TASK TO CARRY OUT: Copy verbatim the lines of the records below, from the line containing "Screen dimensions: 364x283" through the line containing "Action: pyautogui.click(x=28, y=121)", inclusive.

EXTRACTED DATA:
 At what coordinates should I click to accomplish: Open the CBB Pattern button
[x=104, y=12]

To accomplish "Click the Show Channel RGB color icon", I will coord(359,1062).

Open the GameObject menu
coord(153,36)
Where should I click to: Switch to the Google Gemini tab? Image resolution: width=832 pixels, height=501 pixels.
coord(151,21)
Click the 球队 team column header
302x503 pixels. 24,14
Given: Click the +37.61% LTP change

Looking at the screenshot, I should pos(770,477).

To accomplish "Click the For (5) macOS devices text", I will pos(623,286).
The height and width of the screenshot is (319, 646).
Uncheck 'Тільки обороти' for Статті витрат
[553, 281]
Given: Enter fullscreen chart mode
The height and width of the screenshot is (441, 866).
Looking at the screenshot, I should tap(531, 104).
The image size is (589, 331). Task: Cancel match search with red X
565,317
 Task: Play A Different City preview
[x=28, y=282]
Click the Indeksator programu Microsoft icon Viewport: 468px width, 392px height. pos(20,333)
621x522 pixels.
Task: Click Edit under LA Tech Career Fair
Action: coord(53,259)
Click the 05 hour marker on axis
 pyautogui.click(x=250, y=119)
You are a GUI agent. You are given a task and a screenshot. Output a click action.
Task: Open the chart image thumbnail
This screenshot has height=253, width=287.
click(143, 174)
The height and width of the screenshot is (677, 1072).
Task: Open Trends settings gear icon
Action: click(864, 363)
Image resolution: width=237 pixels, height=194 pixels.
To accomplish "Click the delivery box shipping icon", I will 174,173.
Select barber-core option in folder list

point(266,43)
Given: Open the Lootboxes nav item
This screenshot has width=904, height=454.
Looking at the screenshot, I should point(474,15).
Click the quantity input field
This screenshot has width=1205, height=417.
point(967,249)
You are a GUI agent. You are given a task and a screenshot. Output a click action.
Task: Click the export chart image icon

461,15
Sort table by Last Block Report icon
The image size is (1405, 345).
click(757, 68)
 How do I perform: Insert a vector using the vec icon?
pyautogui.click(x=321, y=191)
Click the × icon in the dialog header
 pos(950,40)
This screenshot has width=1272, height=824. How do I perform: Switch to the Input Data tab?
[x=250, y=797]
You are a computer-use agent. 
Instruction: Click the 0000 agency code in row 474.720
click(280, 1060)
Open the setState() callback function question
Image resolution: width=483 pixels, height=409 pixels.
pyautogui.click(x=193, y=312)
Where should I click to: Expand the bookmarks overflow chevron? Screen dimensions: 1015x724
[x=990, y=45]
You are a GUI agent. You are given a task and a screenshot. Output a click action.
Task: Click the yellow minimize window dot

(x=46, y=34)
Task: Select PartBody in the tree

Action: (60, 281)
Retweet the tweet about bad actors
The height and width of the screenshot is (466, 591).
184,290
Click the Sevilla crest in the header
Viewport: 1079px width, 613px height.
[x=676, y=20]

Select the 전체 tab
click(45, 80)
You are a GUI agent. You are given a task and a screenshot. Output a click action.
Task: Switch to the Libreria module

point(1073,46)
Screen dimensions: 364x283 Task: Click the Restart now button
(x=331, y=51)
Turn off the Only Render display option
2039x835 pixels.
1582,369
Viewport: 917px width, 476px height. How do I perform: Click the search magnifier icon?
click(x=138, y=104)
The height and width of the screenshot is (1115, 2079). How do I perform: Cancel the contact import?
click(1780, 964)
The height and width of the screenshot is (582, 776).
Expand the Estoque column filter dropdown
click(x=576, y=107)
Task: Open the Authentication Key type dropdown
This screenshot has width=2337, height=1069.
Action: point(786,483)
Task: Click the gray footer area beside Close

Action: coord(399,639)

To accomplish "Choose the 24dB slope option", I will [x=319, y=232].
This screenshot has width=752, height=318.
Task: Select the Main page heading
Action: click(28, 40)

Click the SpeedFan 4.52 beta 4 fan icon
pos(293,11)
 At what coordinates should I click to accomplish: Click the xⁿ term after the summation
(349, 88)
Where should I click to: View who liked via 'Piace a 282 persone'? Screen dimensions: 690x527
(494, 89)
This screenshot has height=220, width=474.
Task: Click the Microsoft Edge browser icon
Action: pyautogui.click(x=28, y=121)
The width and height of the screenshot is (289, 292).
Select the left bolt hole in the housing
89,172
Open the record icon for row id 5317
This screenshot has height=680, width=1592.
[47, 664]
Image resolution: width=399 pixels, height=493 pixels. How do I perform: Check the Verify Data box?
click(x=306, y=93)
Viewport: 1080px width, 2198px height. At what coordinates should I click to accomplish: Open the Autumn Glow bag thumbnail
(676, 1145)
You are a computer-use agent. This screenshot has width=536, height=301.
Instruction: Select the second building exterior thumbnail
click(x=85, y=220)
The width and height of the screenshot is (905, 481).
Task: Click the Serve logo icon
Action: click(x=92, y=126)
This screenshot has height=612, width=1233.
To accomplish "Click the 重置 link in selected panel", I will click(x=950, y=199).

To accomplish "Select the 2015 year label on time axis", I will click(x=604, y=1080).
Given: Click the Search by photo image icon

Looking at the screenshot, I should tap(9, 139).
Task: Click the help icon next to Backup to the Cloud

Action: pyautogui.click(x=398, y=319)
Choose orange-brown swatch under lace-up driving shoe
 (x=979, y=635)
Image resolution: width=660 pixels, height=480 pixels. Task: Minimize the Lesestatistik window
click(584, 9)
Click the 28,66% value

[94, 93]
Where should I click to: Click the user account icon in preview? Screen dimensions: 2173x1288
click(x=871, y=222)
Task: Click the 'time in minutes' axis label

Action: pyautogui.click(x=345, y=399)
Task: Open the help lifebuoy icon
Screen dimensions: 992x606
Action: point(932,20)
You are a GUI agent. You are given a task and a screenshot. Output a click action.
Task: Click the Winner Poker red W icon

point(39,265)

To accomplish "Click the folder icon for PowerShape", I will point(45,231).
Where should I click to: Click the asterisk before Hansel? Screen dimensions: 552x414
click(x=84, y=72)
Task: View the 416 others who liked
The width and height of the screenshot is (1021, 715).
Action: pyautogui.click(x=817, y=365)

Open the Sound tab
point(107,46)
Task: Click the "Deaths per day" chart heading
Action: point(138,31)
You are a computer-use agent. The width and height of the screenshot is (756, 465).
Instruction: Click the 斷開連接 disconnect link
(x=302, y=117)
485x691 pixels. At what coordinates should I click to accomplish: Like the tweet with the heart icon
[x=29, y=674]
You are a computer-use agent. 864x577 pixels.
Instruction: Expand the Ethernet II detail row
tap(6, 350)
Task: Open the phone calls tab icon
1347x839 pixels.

CORRECT RESULT:
Screen dimensions: 364x283 Task: Click the Restart now button
(x=331, y=51)
Turn off the Only Render display option
2039x835 pixels.
1582,369
Viewport: 917px width, 476px height. How do I perform: Click the search magnifier icon?
click(x=138, y=104)
The height and width of the screenshot is (1115, 2079). How do I perform: Cancel the contact import?
click(1780, 964)
The height and width of the screenshot is (582, 776).
Expand the Estoque column filter dropdown
click(x=576, y=107)
Task: Open the Authentication Key type dropdown
This screenshot has width=2337, height=1069.
Action: point(786,483)
Task: Click the gray footer area beside Close

Action: coord(399,639)

To accomplish "Choose the 24dB slope option", I will [x=319, y=232].
This screenshot has width=752, height=318.
Task: Select the Main page heading
Action: click(28, 40)

Click the SpeedFan 4.52 beta 4 fan icon
pos(293,11)
 At what coordinates should I click to accomplish: Click the xⁿ term after the summation
(349, 88)
Where should I click to: View who liked via 'Piace a 282 persone'? Screen dimensions: 690x527
(494, 89)
This screenshot has height=220, width=474.
Task: Click the Microsoft Edge browser icon
Action: pyautogui.click(x=28, y=121)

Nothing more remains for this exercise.